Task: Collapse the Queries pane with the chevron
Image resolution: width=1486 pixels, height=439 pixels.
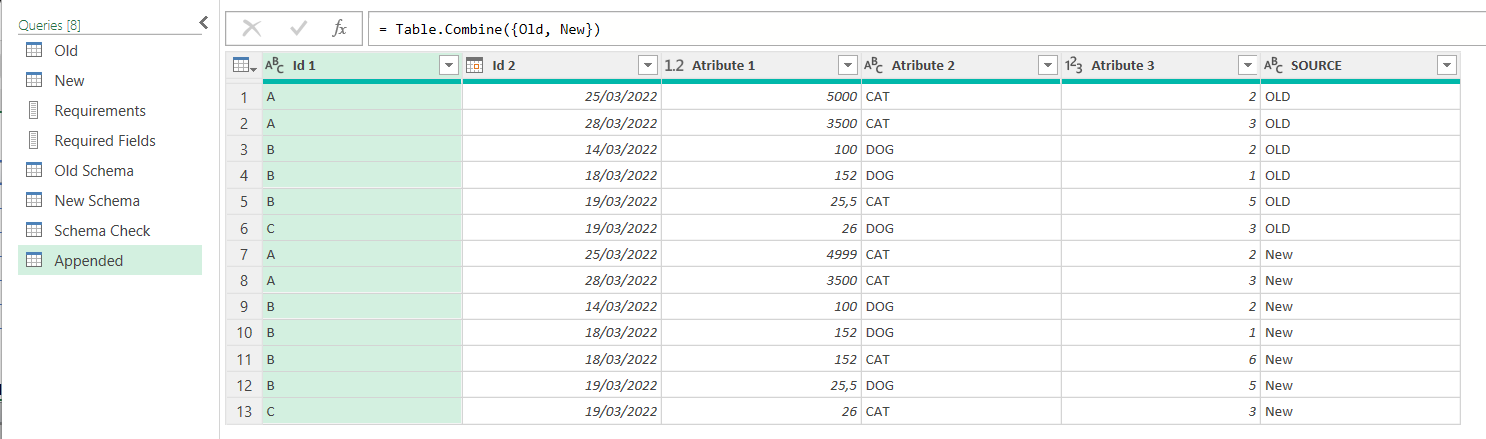Action: [x=204, y=22]
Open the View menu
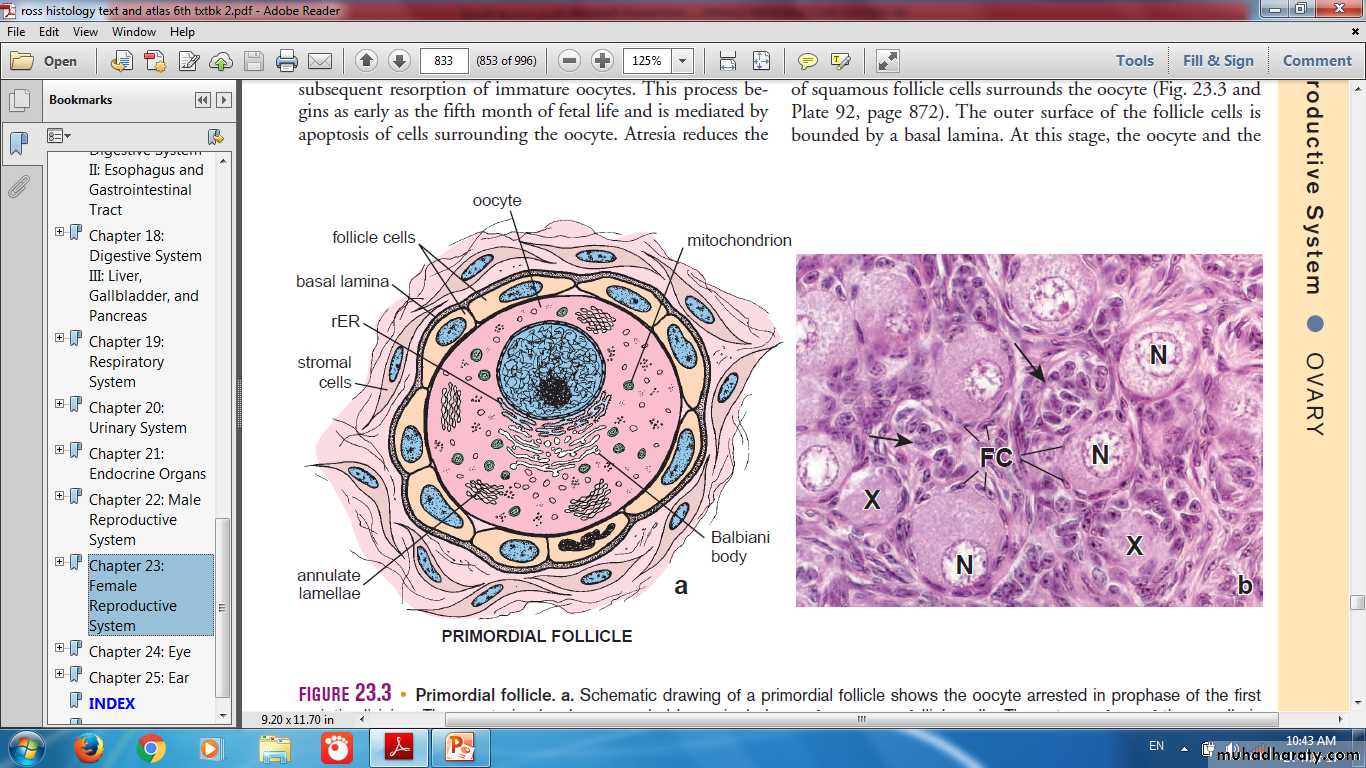The image size is (1366, 768). click(x=85, y=32)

■ To be done:
Could you retype each of the rows above word for word, leaving the pictures out?

■ Task output:
Task: Collapse the Queries pane with the chevron
Image resolution: width=1486 pixels, height=439 pixels.
Action: [x=204, y=22]
Open the View menu
The image size is (1366, 768). click(x=85, y=32)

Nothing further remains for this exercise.